- [AIM OF THE EXERCISE] Where a line contains the word "Craft", copy that line from the records below.

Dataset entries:
::::::

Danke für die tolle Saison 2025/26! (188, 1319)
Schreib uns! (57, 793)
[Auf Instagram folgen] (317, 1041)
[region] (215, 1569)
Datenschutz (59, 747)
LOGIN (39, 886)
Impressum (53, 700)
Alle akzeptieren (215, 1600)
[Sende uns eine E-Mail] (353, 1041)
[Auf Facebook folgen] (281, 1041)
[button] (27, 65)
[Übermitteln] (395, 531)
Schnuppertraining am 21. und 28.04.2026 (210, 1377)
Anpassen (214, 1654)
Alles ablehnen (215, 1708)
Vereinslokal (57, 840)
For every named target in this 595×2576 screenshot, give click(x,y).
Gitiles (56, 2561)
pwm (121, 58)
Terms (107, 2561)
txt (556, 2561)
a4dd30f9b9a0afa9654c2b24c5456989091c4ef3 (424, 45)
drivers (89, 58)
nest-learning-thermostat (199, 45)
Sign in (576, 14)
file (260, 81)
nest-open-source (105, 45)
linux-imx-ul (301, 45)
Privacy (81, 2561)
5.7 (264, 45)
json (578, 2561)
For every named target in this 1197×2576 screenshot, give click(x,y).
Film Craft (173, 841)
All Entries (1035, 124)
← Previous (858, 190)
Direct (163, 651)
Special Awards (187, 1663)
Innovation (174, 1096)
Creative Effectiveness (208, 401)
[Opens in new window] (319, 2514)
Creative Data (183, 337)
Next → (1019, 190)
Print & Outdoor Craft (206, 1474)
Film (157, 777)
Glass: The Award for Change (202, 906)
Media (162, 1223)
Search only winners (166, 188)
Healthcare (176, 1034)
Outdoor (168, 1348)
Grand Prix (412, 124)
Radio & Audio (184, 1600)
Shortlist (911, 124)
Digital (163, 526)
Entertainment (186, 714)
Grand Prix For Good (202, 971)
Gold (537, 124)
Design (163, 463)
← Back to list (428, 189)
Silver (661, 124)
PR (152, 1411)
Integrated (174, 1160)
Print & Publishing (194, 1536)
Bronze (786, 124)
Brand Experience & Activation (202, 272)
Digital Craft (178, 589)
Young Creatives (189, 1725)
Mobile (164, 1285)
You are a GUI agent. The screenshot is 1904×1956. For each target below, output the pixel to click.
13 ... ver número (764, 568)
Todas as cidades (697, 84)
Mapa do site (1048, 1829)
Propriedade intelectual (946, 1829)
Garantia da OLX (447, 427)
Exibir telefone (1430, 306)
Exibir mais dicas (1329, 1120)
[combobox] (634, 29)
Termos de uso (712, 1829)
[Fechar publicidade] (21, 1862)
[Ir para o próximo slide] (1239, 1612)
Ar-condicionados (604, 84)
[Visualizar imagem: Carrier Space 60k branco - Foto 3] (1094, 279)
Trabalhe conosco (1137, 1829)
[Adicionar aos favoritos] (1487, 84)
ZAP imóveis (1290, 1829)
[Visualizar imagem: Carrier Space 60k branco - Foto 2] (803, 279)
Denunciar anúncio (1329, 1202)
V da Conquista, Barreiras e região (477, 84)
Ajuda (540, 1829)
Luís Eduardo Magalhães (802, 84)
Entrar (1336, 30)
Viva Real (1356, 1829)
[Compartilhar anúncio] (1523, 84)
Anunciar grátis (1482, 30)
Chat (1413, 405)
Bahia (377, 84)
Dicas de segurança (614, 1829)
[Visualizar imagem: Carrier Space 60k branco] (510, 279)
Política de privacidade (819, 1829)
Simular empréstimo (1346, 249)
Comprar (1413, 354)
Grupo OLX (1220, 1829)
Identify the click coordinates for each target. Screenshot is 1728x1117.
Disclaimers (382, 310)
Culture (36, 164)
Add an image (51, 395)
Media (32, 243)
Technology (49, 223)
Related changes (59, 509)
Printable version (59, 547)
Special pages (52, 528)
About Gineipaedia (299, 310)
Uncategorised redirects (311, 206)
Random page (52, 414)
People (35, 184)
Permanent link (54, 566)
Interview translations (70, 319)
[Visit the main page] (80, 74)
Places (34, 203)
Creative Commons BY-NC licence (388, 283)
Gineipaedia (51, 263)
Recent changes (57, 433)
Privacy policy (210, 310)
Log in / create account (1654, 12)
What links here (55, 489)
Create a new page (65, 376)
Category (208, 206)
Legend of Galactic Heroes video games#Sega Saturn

::::::

- [WRITTEN REPLY]
Film Craft (173, 841)
Print & Outdoor Craft (206, 1474)
Digital Craft (178, 589)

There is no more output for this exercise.